To be done:
[1] Could you translate this sentence from the passage on agrarian reform into Spanish: "That is the point on which we must immediately focus our agitation in the countryside."
[2] Can you reproduce the part of the passage on agrarian reform that begins at the words "All the more" and stops after "pure and simple."?

Page excerpt:
--

However, the most important and politically most dangerous feature of the liberal programme is, in our view, the clause concerning the "public and state mediation commissions". The method of realising the agrarian reform is a matter of great importance; for on the method of realisation, concretely and actually, will depend the earnest character of the reform. In regard to this question too (as in regard to many others), we have the Narodniks to thank when we pay the main attention to the economic advantage, ignoring or underestimating the political aspect of the matter. This point of view, natural in a petty bourgeois, understandable in a farmer, is absolutely inadmissible in a Social-Democrat. To the Social-Democrat shifts within the classes and categories of farmers and proprietors are of no consequence unless accompanied by a political gain that facilitates the class struggle of the proletariat. From the point of view of petty-bourgeois day-dreaming, all schemes for "equalised tenure", etc., are important. From the point of view of the Social-Democrat, all such projects are idle and harmful day-dreams that divert the public mind from the realities of real democratic gains. The Social-Democrats will never forget that the ruling classes always and everywhere try to divide and corrupt the working people with economic sops. In the sphere of agrarian reform they find this policy particularly easy and pursue it with particular skill.
   
All the more definitely and emphatically must we insist on the basic demand of our agrarian programme, namely, the establishment of revolutionary peasant committees. that will themselves enforce really radical (not in the landlords' sense "radical") agrarian reforms. Short of this, every agrarian reform will inevitably and inescapably be a new fraud, a new trap, like the famed "Reform" of 1861. This is precisely what the "public [?] and state mediation commissions" are -- the laying of a trap! By "public" we understand the landlords; by "state" -- the bureaucrats. "Public and state
commissions" means landlords' and bureaucrats' commissions pure and simple.
   
That is the point on which we must immediately focus our agitation in the countryside. Peasants, do you hear? They want once again to load you with benefits in true bureaucratic manner, to "regulate" your life by landlord intervention, to "redeem" land for you on the pattern of that old-time land redemption of dismal memory! The landlords are so kind, so very kind: seeing that their lands are in danger of being taken away for nothing, they magnanimously consent to sell them‹at a suitable price, of course. . . . Do you agree to such intervention on the part of landlords and bureaucrats? Or do you want to intervene yourselves and build up a life of freedom for yourselves? Then unite with the urban proletariat, fight for the republic, arise for the insurrection which will bring you a revolutionary government and revolutionary peasant committees!

--

[Entries for locating words and elements]
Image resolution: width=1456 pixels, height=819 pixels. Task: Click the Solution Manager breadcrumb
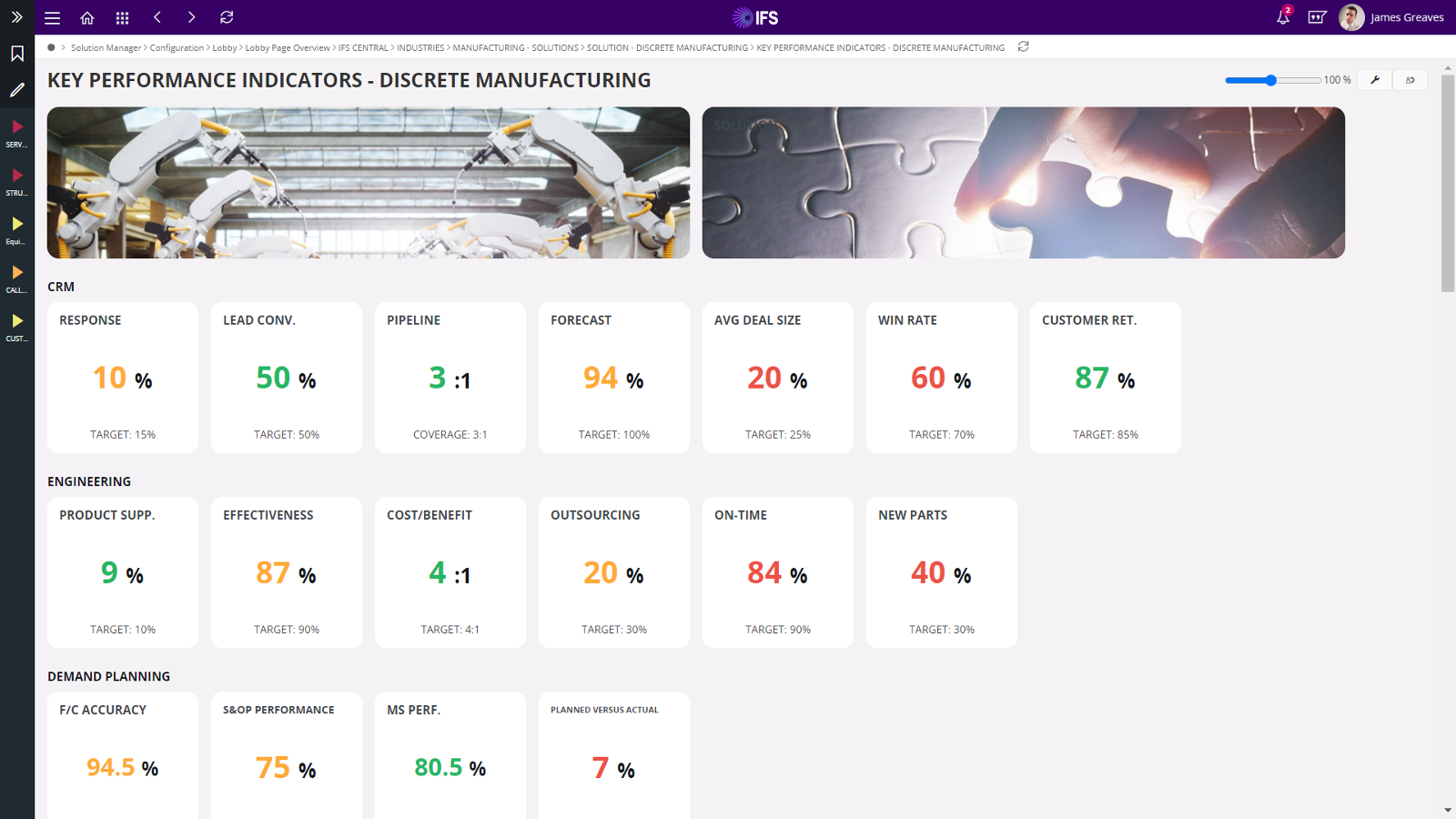point(106,47)
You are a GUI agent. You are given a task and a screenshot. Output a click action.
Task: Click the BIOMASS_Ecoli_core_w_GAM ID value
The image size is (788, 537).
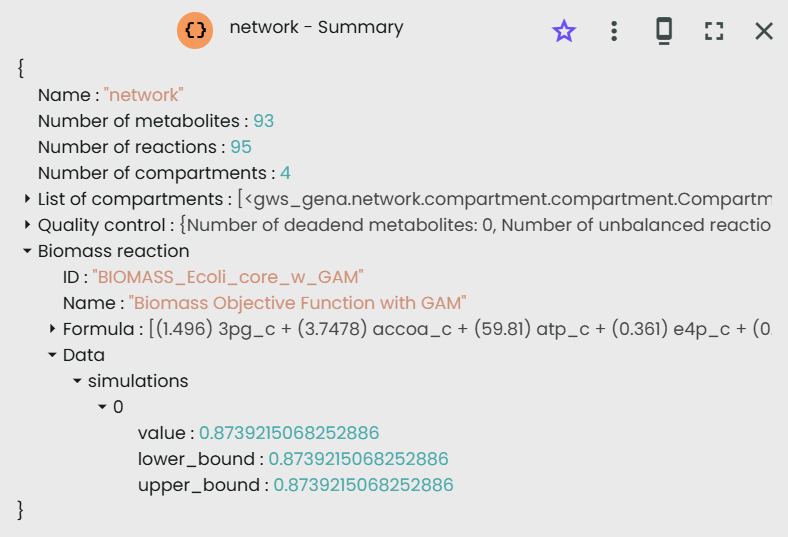(x=228, y=277)
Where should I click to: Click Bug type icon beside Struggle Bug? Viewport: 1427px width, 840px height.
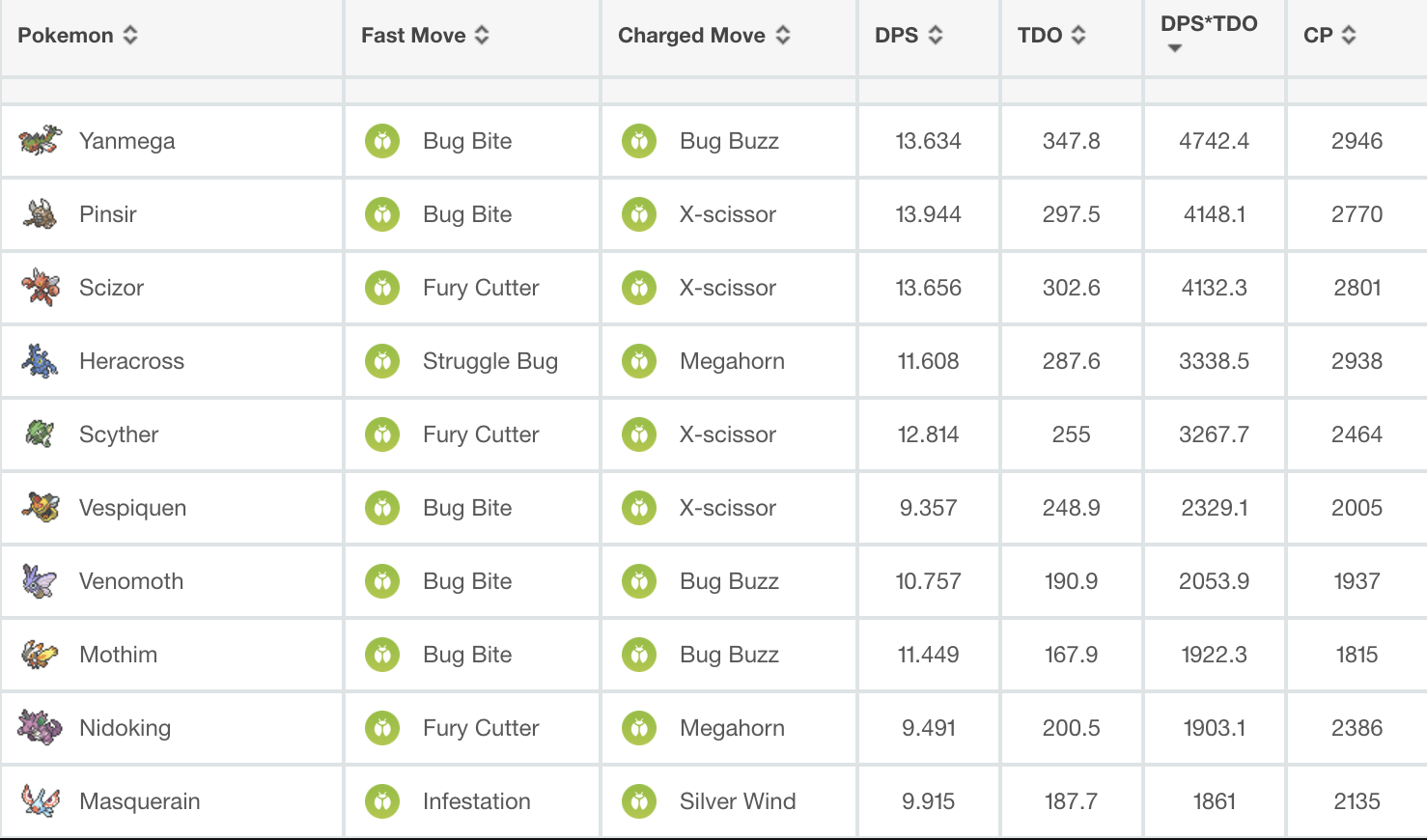[x=382, y=361]
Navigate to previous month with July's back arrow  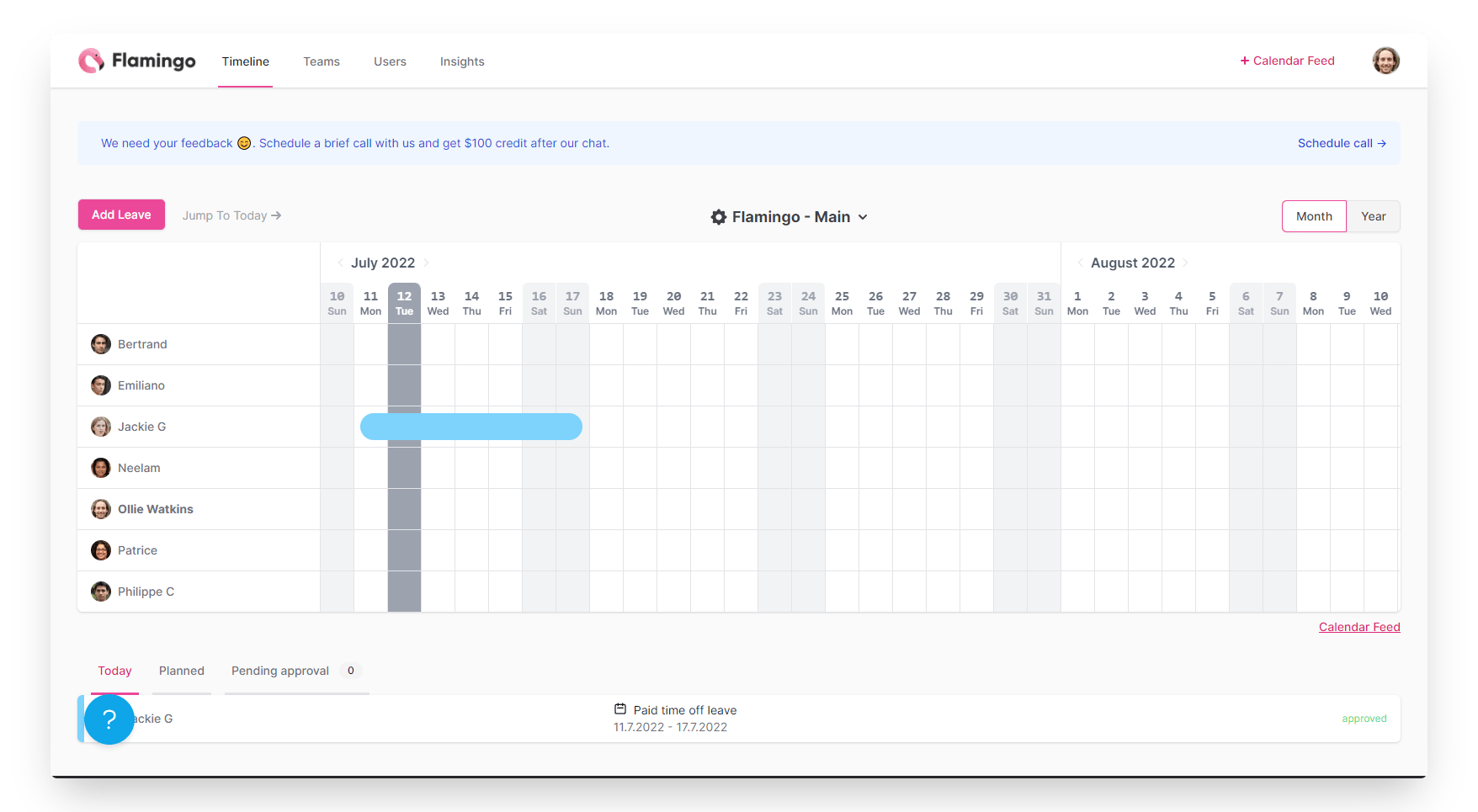[340, 263]
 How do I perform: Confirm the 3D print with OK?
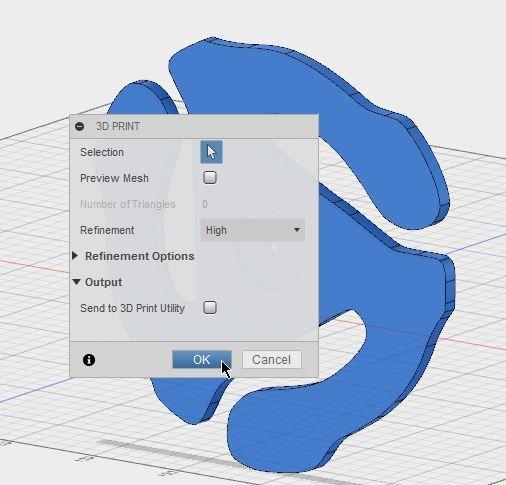click(x=202, y=360)
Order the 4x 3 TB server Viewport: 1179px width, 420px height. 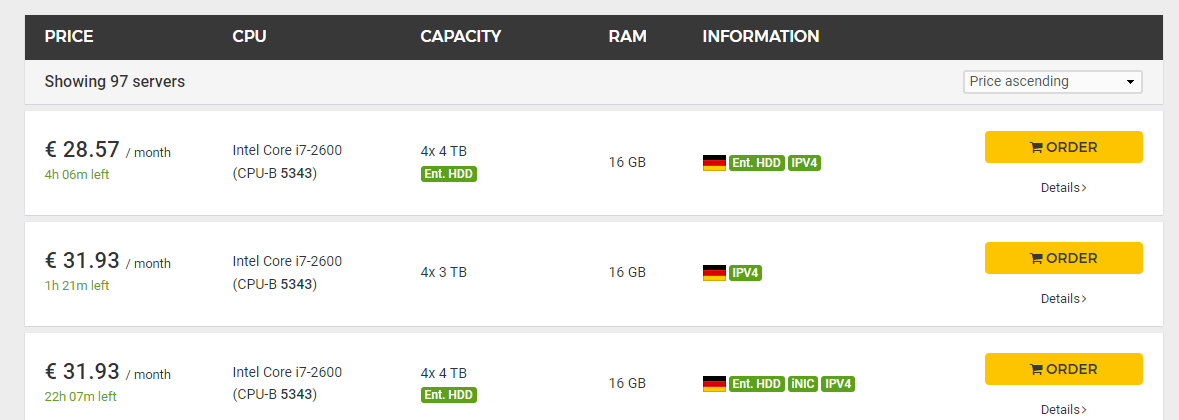pos(1063,258)
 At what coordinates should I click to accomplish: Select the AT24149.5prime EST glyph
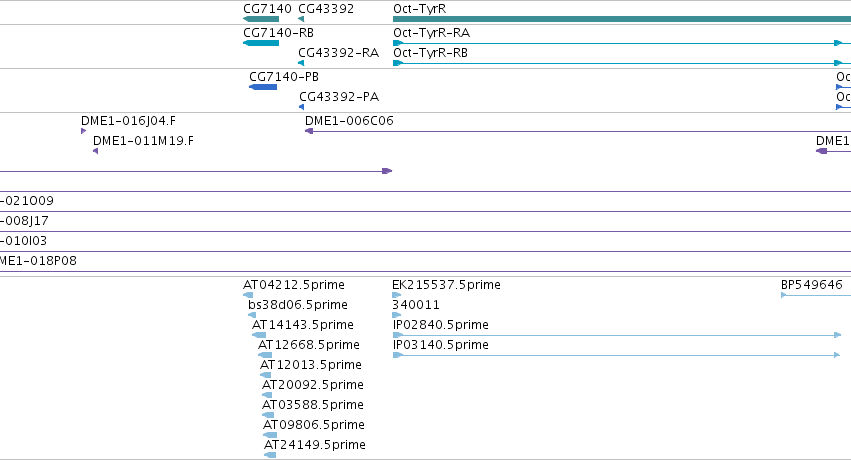(x=270, y=455)
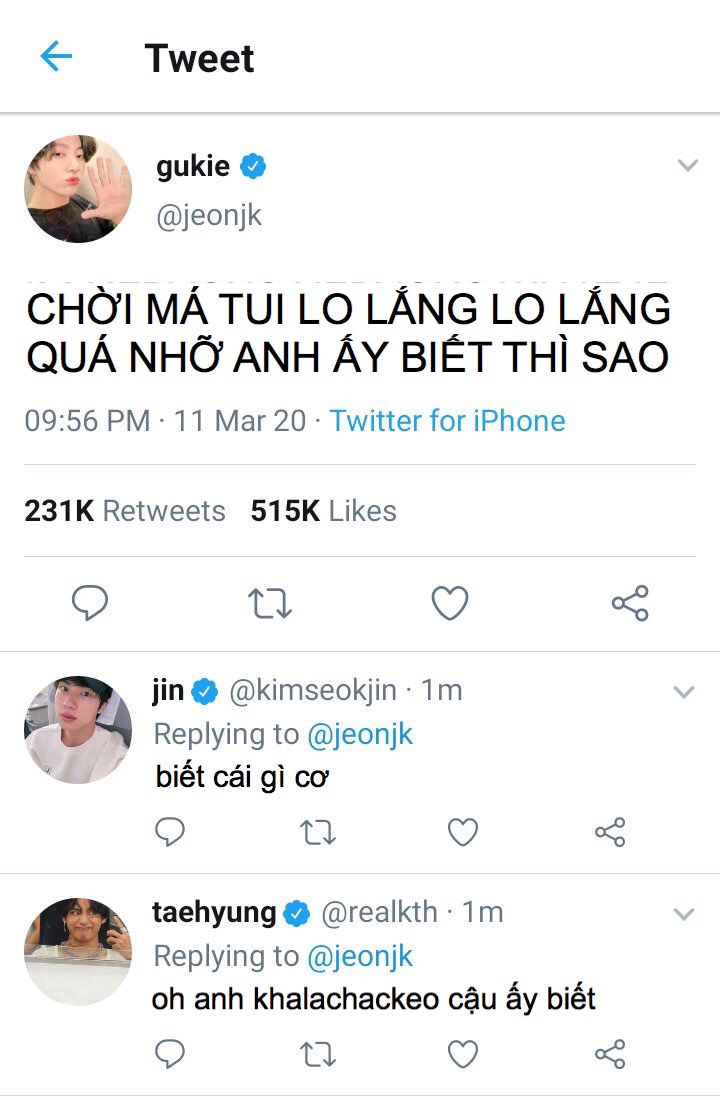This screenshot has width=720, height=1100.
Task: Like taehyung's reply tweet
Action: tap(462, 1053)
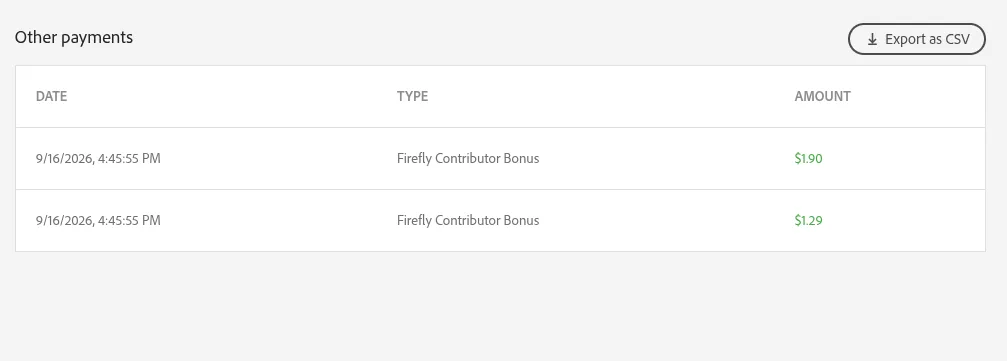Click the 'Bonus' word in first row
The image size is (1007, 361).
[x=521, y=158]
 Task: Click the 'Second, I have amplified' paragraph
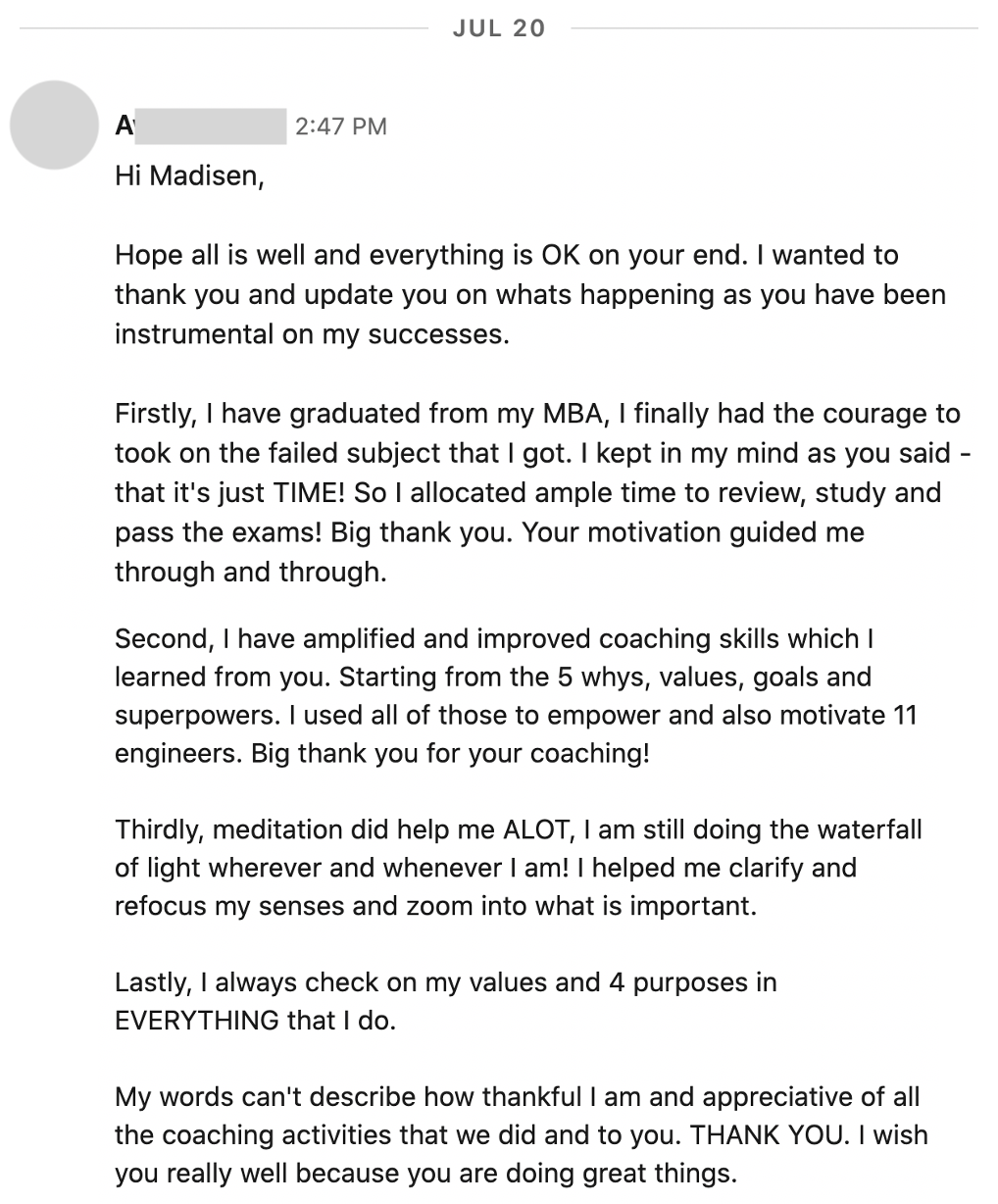[x=516, y=696]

--

Exercise answers:
[1] Ese es el punto en el que debemos centrar de inmediato nuestra agitación en el campo.

[2]
All the more definitely and emphatically must we insist on the basic demand of our agrarian programme, namely, the establishment of revolutionary peasant committees. that will themselves enforce really radical (not in the landlords' sense "radical") agrarian reforms. Short of this, every agrarian reform will inevitably and inescapably be a new fraud, a new trap, like the famed "Reform" of 1861. This is precisely what the "public [?] and state mediation commissions" are -- the laying of a trap! By "public" we understand the landlords; by "state" -- the bureaucrats. "Public and state
commissions" means landlords' and bureaucrats' commissions pure and simple.